李在明(イ・ジェミョン)大統領と高市早苗首相が13日、長生海底炭鉱の犠牲者遺骨のDNA鑑定を一緒に推進するなど、歴史問題分野における人道的協力に合意した。敏感な歴史問題の懸案で、両国が協議可能な事案から協力する新たなアプローチがもたらした結果とみられる。

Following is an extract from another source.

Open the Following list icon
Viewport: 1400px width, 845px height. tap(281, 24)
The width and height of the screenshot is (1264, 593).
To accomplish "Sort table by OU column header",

李大統領は同日、高市首相との会談直後に出した共同記者発表文で、歴史問題分野における合意の成果を具体的に説明した。李大統領は「1942年に日本の宇部市長生炭鉱で183人の韓国人と日本人が水没した事故があり、80年余りが過ぎた昨年8月になってようやく遺骨が発見された」とし、「(韓日)両国は遺骨の身元確認のため、DNA鑑定を推進することにし、具体的事項については当局間実務的協議を進めることにした」と明らかにした。高市首相も同日午後の共同記者発表で、「山口県宇部市の長生炭鉱にて発見された遺骨に関しては、(身元を確認するための)DNA鑑定についての協力に向け、日韓間の調整が進展していることを歓迎する」と述べた。

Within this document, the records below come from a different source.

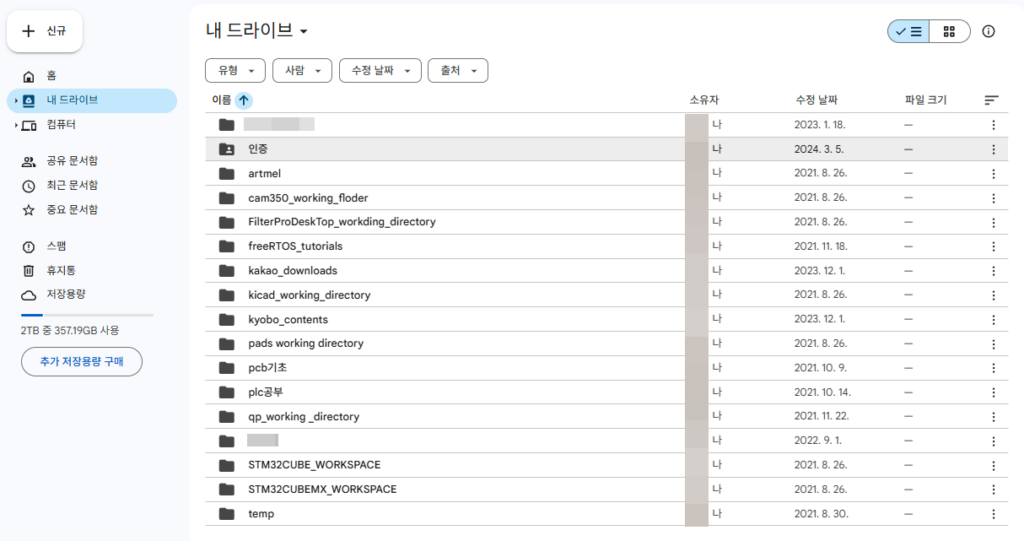Switch to list layout view
1024x541 pixels.
pyautogui.click(x=909, y=32)
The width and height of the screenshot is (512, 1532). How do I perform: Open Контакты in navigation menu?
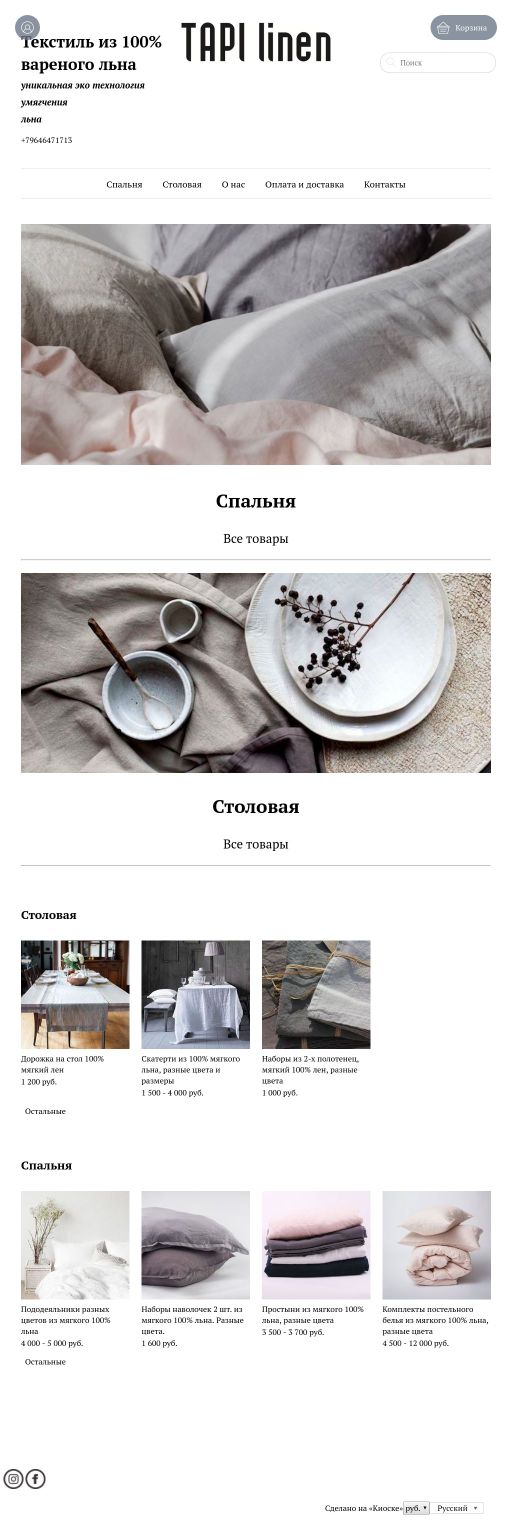[385, 184]
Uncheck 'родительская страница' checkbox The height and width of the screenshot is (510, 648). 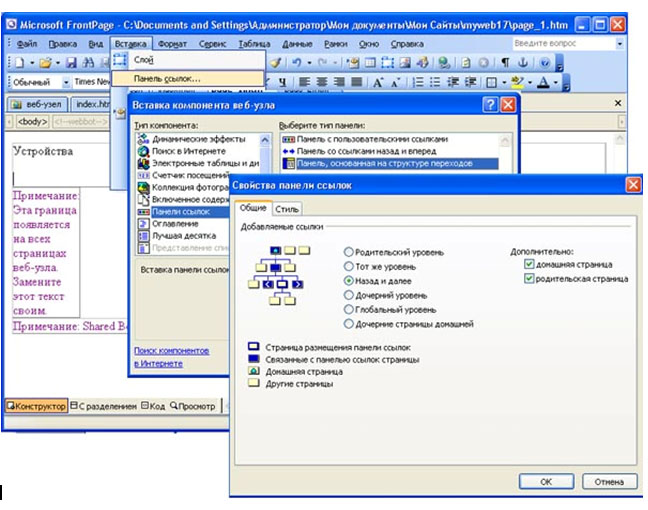[529, 279]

昨年6月の李在明大統領就任後、韓日首脳会談が5回開かれた中で、歴史問題分野の協力について両国首脳が合意したのは初めて。昨年8月に訪日した李大統領が石破茂首相(当時)と会った時も、歴史問題に関する議論は含まれなかった。国家安保戦略研究院のキム・スクヒョン責任研究委員は「歴史問題の議論において、韓国は普通垂直的位置から日本の謝罪と賠償を求める被害者立場の主張を展開してきたが、韓日両国民が水没した長生炭鉱の事例はすべての犠牲者のために(韓日が)人道的協力をすることに重点を置いた。歴史問題について(歴代政権とは)異なる方式のアプローチを示した」と評価した。

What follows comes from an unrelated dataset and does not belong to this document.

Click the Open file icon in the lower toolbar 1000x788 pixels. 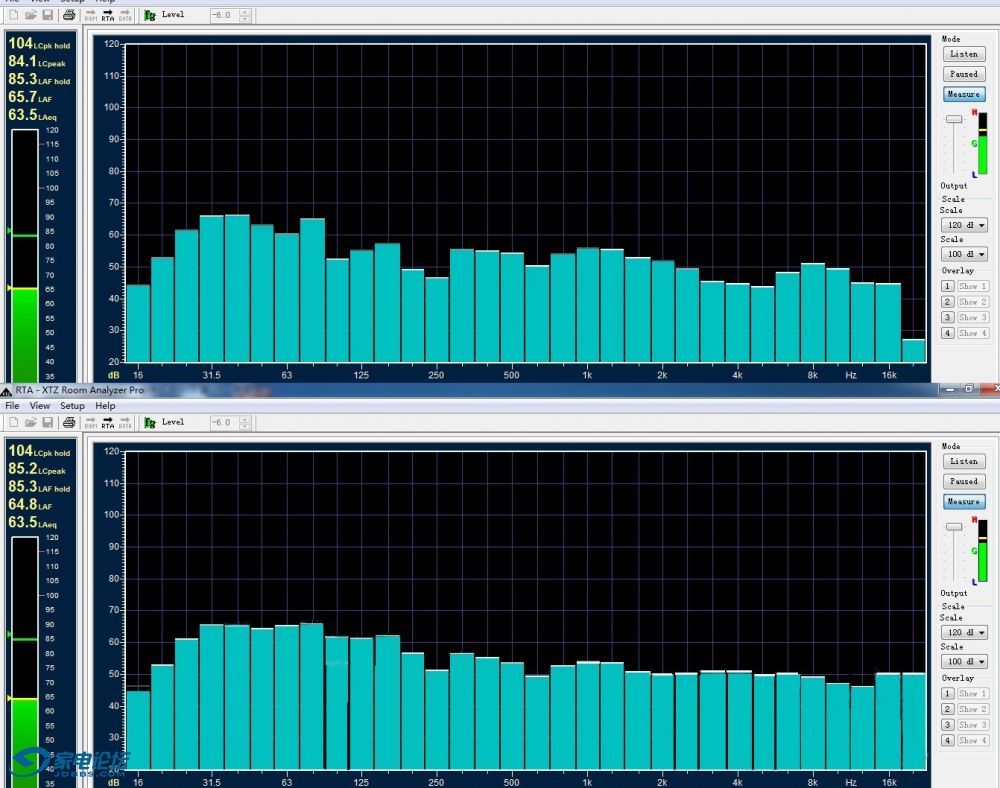coord(30,423)
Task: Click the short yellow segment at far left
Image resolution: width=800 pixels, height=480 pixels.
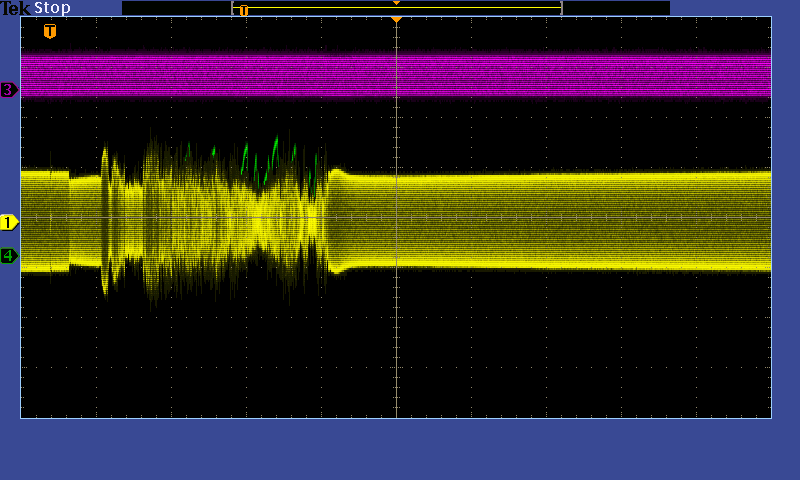Action: click(x=44, y=220)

日本の山口県宇部市の床波海岸と海底を繋いだ長生炭鉱は、日帝強占期(日本の植民地時代)だった1942年2月3日、海水が漏れ、現場で仕事をした労働者の中で、朝鮮人136人、日本人47人が水没する惨劇が起きた場所。日本の市民団体が昨年8月に一部遺骨を捜し出した後、韓日政府に発掘と遺族確認のための支援を求めたが、日本政府は安全問題などを理由に協力に難色を示した。今回の韓日首脳間の合意で、長生炭鉱の犠牲者に対する調査が韓日両国で加速化するものとみられる。
両国政府が長生炭鉱をきっかけに歴史問題をめぐる議論の突破口を開いたが、両首脳の温度差がうかがえる。李大統領は「今回の会談を機に、歴史問題で小さいが意味のある進展を成し遂げることができ、意義深く思っている」とし、包括的次元で歴史問題の進展と意味付けした。一方、高市首相は、DNA鑑定という懸案に限って両国の協力に意味を与えた。これは他の歴史問題の懸案に議論が広がることを防ぐためとみられる。
韓日両国はこの日、オンラインなどを活用した詐欺犯罪(スキャム)など超国家犯罪の解決に向けた共同対応も約束した。